The included shell script "sign-with-local-keys.sh" demonstrates the container build operation. First, the program builds enough of the container to create the prefix and software headers, and dumps them to the specified files:
$ ./create-container -a hw_key_a.key -b hw_key_b.key -c hw_key_c.key
-p sw_key_a.key
--payload image.bin --imagefile container.out
--dumpPrefixHdr prefix_hdr --dumpSwHdr software_hdr
where the *.key files contain the public keys in PEM format, the payload is the firmware image to be protected by this container, the output file is the completed container and the prefix_hdr and software_hdr files contain the dump of the blobs to-be-signed.
(Actually, the .key files may contain either the public key or the private key. Only the public key is required at this step, since this is not a signing operation. The program only needs to extract the public key to add it to the container, and it can do so with either the public key or private key as input.)
The script reuses HW key A as SW key P, as a shortcut. Normally the hardware and firmware keys would be different. Also, the script only uses one software key. The use of 1-3 software keys is supported by secure boot. However, for every software public key provided in the container header, a corresponding signature must be present.
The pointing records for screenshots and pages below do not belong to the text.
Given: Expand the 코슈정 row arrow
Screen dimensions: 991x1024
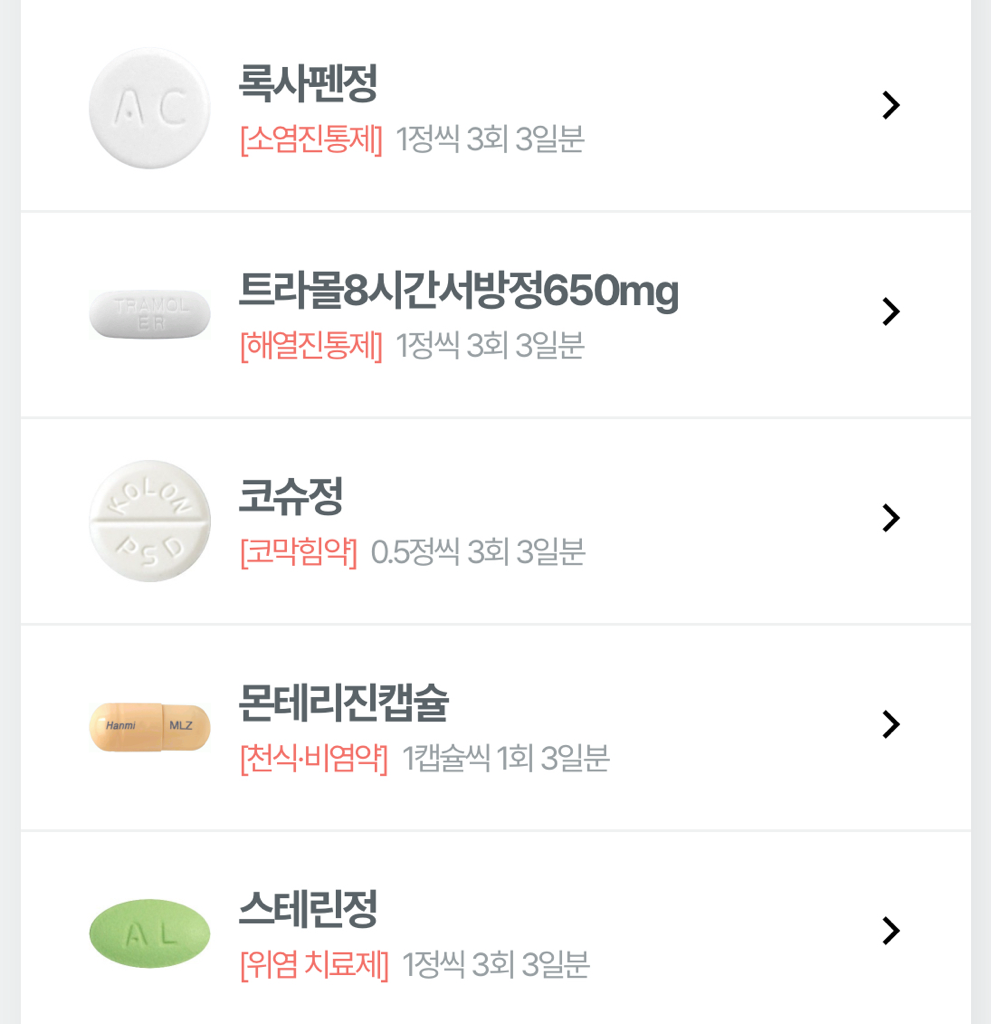Looking at the screenshot, I should (890, 518).
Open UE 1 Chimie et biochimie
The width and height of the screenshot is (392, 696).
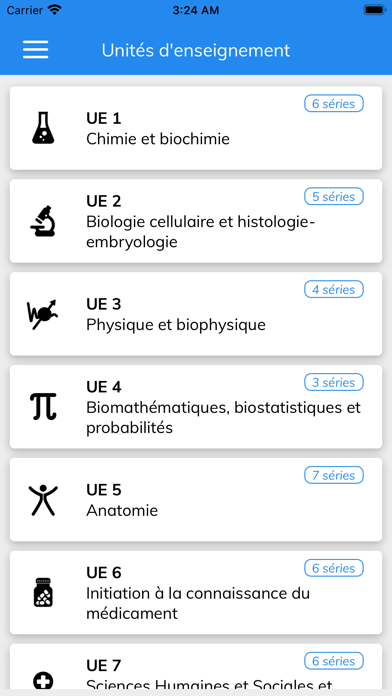point(196,128)
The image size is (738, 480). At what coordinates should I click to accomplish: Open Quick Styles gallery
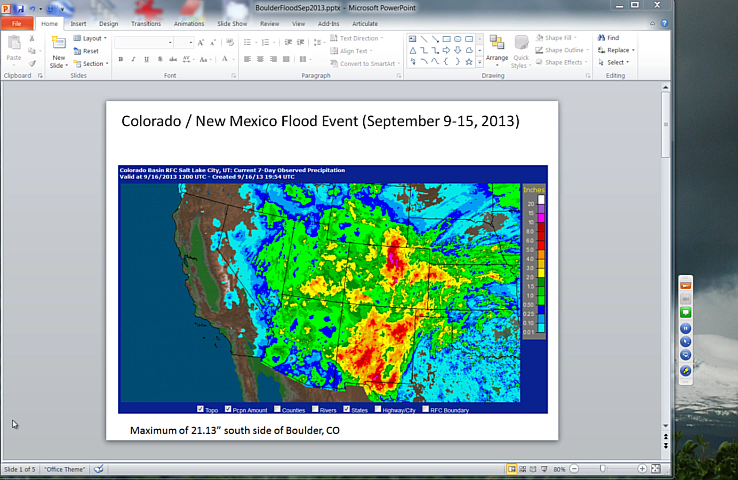521,50
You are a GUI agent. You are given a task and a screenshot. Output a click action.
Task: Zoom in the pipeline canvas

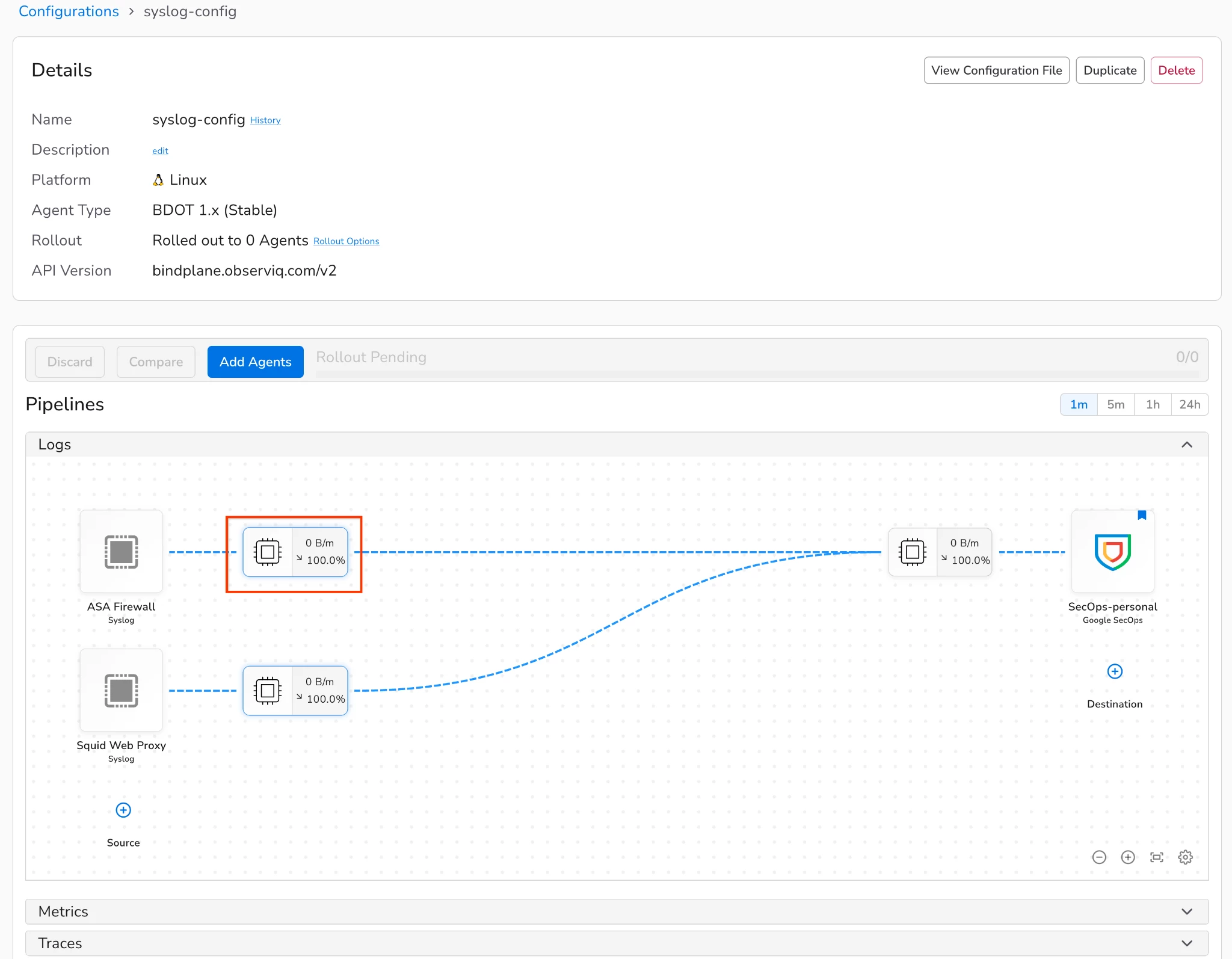(1128, 857)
In the case of the hardware keys, all three keys must be used (although the user may choose to use the same key thrice.)
Next, the prefix and software headers are signed by the hardware and software keys, respectively. These may be done with simple openssl operations:
$ openssl dgst -SHA512 -sign hw_key_a.key prefix_hdr > hw_key_a.sig $ openssl dgst -SHA512 -sign hw_key_b.key prefix_hdr > hw_key_b.sig $ openssl dgst -SHA512 -sign hw_key_c.key prefix_hdr > hw_key_c.sig
$ openssl dgst -SHA512 -sign sw_key_a.key software_hdr > sw_key_p.sig
In this case the .key files must be the private keys. The .sig files are the resulting signatures in DER format. (The prefix_hdr and software_hdr files have now been consumed and may be discarded.)
Finally, create-container is run one more time to add the signatures and complete the container:
$ ./create-container -a hw_key_a.key -b hw_key_b.key -c hw_key_c.key
-p sw_key_a.key
-A hw_key_a.sig -B hw_key_b.sig -C hw_key_c.sig
-P sw_key_p.sig
--payload image.bin --imagefile container.out
All input files have the same meaning as on the first pass: the *.key files may be the public or private key in PEM format. The .sig files are the signatures in DER format.
You now have a completed container that will secure boot on OpenPOWER (assuming the HW public keys match that stored in the CPU SEEPROM).
The local signing method is secure only if the system on which the container is built is secure. Bear in mind that the private keys will be exposed on the local system while the container header is built.
If the build system is not secure it may be desirable to perform the signing operation in a separate environment. In this case the prefix and software headers may be transferred to this environment (or environments, as separation of duties dictates), signed, and resulting signatures returned to the build environment. It is not necessary to expose the private keys to the build environment.
In all cases, those doing the signing should verify the legitimacy of what they are about to sign, and perform the signing in a secure, trusted environment in which it safe to expose the unencrypted private keys.